INSTRUCTIONS FOR THE TASK → Quote exactly and only this range of lines in the data below: the line that holds "The height and width of the screenshot is (522, 1121)." to the line that holds "You are a computer-use", both included.
*** RAW DATA ***
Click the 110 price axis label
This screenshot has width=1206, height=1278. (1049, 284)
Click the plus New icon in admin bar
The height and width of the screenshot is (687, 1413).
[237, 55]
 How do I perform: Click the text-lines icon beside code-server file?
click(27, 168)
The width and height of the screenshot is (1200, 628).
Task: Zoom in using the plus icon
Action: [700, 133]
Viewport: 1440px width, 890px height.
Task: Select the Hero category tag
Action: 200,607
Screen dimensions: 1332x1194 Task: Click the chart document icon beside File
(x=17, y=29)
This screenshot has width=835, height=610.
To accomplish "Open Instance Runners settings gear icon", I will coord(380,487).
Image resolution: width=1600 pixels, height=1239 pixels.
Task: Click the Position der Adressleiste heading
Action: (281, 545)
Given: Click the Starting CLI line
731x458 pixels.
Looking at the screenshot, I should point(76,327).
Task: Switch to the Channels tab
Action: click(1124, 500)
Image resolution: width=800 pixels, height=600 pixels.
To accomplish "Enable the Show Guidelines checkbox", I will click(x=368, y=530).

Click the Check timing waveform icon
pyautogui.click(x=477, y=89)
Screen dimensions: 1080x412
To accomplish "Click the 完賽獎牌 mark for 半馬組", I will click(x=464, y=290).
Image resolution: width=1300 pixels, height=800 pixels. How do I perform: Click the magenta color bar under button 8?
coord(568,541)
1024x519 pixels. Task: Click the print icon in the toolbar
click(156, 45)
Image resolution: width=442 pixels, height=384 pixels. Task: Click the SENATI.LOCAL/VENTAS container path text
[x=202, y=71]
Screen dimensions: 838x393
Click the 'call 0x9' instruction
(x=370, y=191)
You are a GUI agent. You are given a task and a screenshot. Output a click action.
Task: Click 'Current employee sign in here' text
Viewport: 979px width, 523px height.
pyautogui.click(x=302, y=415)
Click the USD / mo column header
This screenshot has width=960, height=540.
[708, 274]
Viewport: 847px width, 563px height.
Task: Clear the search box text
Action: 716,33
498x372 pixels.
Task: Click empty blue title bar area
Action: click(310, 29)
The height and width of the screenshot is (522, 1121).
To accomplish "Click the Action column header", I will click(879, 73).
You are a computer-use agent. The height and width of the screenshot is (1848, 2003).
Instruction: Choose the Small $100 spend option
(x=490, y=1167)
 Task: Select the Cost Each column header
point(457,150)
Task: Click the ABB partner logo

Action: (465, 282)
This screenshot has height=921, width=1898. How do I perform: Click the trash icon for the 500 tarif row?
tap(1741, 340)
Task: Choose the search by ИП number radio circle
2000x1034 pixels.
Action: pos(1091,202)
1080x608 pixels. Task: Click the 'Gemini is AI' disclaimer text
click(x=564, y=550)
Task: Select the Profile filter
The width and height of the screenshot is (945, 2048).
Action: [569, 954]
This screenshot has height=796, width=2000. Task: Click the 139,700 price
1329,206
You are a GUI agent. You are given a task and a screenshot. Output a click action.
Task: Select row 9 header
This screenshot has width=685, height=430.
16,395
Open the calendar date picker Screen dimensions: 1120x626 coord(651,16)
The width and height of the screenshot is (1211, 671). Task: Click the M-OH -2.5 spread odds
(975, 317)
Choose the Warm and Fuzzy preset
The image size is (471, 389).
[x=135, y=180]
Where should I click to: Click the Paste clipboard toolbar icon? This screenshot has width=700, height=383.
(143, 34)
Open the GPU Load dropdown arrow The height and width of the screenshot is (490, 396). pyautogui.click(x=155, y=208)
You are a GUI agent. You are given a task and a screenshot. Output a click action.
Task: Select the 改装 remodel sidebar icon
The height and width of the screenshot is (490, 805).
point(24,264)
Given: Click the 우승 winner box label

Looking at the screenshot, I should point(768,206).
***
ANSWER TO THE EXERCISE →
The height and width of the screenshot is (522, 1121).
To accomplish "Click the Action column header", I will click(879, 73).
You are a computer-use agent. The height and width of the screenshot is (1848, 2003).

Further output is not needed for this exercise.